V

Jena, Nov. 13th.

No letter from you today. I am afraid you are being worried, and because of me. Here am I, quiet and cheerful, nobody bothering me, and your dear image in my heart to warm every minute of life; there are you, being forced to think things out, to make plans for the future, decide on courses of action, besides having to pass exams, and circumvent a parent whom I gather you regard as refractory. How lucky I am in my dear father. If I could have chosen, I would have chosen him. Never has he been any trouble. Never does he bore me. Never am I forced to criticisms. He knows that I have no brains, and has forgiven me. I know he hasn't much common-sense, and have forgiven him. We spend our time spoiling and petting and loving each other—do you remember how you sometimes laughed?
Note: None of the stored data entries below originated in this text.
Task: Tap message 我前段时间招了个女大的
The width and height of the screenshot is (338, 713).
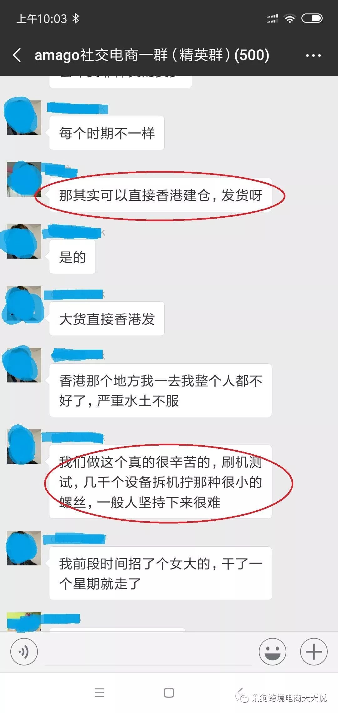Action: (161, 573)
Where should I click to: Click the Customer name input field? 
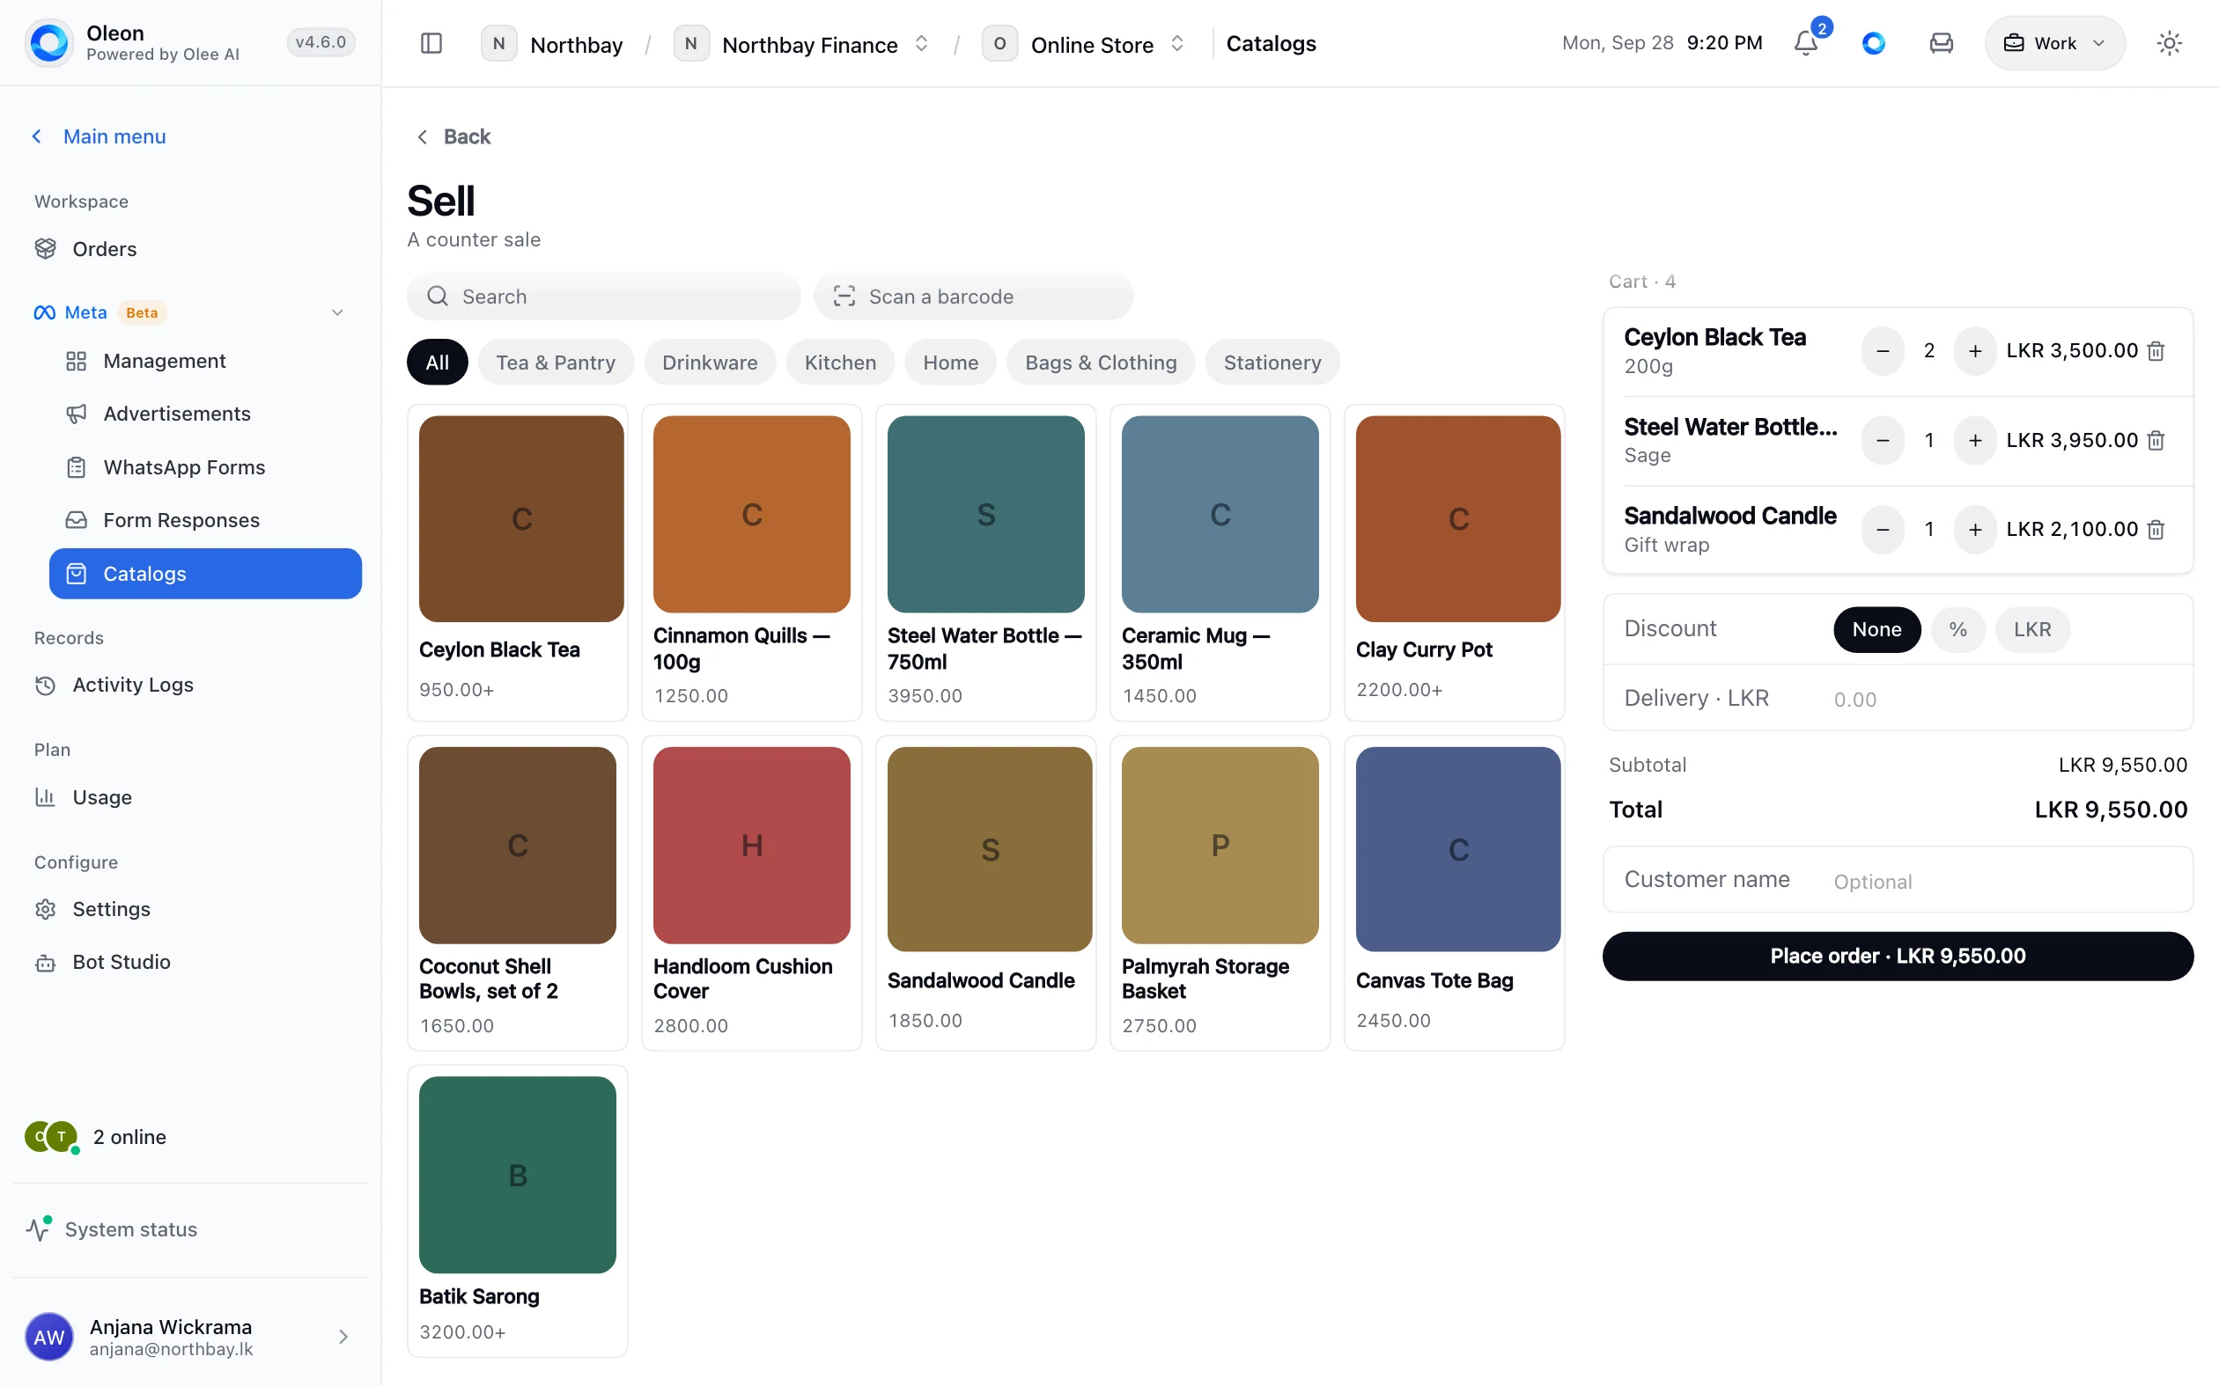(x=1897, y=880)
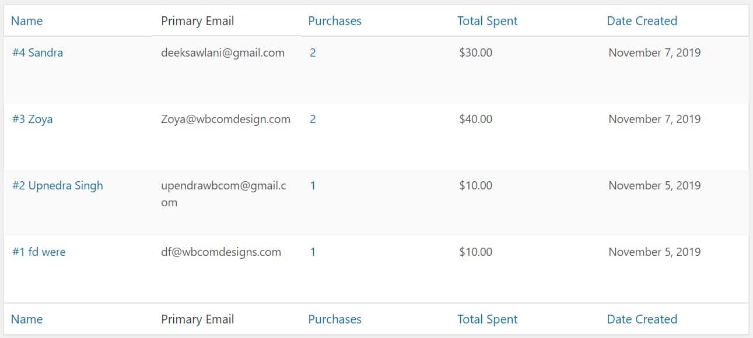753x338 pixels.
Task: View Upnedra Singh's 1 purchase link
Action: [x=313, y=185]
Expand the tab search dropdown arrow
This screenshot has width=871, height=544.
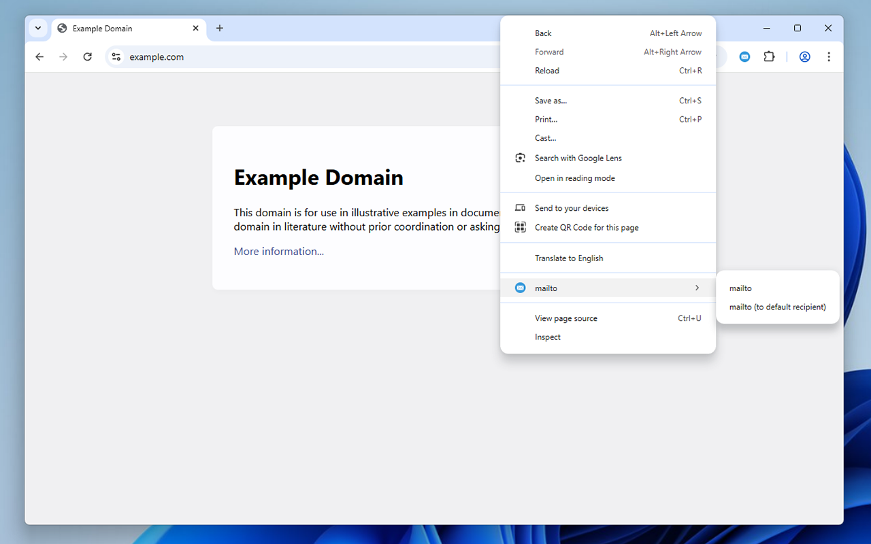[38, 29]
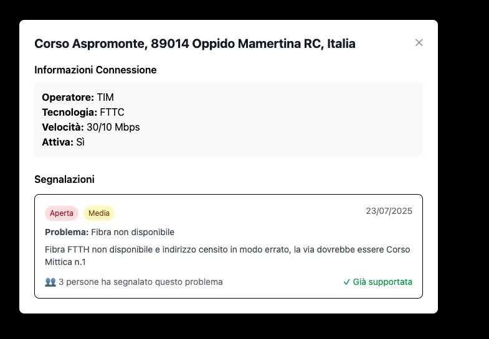This screenshot has height=339, width=489.
Task: Click the Informazioni Connessione heading
Action: pos(95,70)
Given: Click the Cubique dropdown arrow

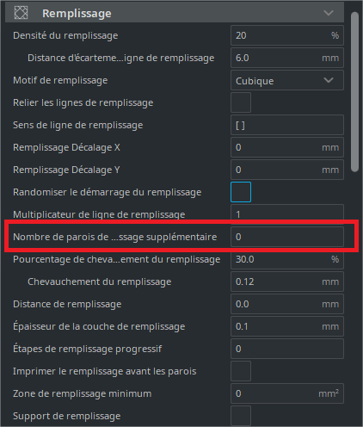Looking at the screenshot, I should click(x=329, y=80).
But I wish you were not worried. It is all because I'm so ineligible. If I could come to you with a pot of money in each hand, turned by an appreciative ruler into Baroness von Schmidt, with a Papa in my train weighed down by Orders, and the road behind me black with carts containing clothes, your father would be merciful unto us and bless us. As things are, you are already being punished, you have already begun to pay the penalty for that one little hour's happiness; and it won't be quite paid ever, not so long as we both shall live. Do you, who think so much, ever think of the almost indecent haste with which punishments hurry in the wake of joys? They really seem to tumble over one another in their eagerness each to get there first. You took me to your heart, told me you loved me, asked me to be your wife. Was it so wrong? So wrong to let oneself go to happiness for those few moments that one should immediately be punished? My father will not let me believe anything. He says—when my step-mother is not listening; when she is he doesn't—that belief is not faith, and you can't believe if you do not know. But he cannot stop my silently believing that the Power in whose clutches we are is an amazing disciplinarian, a relentless grudger of joys. And what pitiful small joys they are, after all. Pitiful little attempts of souls doomed to eternal solitude to put out feelers in the dark, to get close to each other, to touch each other, to try to make each other warm. Now I am growing lugubrious; I who thought never to be lugubrious again. And at ten o'clock on a fine November morning, of all times in the world.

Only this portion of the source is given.